Restate every line of the material below word for word, skipping the images.

==*==

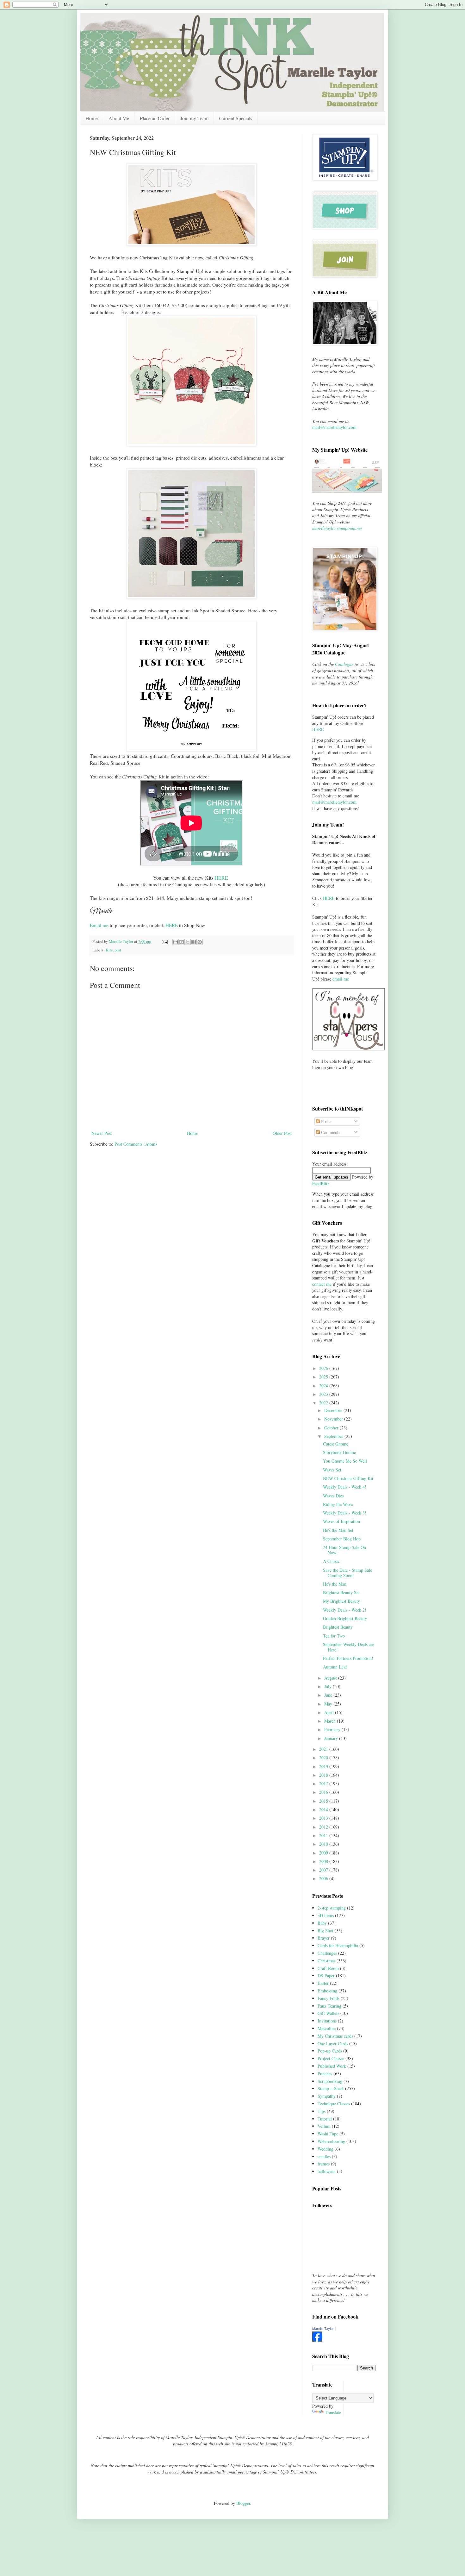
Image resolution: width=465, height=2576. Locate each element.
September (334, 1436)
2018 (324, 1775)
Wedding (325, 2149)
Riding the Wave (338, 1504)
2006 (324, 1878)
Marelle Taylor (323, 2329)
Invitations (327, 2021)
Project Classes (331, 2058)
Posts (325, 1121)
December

==*==

- Response -
Image resolution: width=465, height=2576. Locate each element.
September (334, 1436)
2018 (324, 1775)
Wedding (325, 2149)
Riding the Wave (338, 1504)
2006 (324, 1878)
Marelle Taylor (323, 2329)
Invitations (327, 2021)
Project Classes (331, 2058)
Posts (325, 1121)
December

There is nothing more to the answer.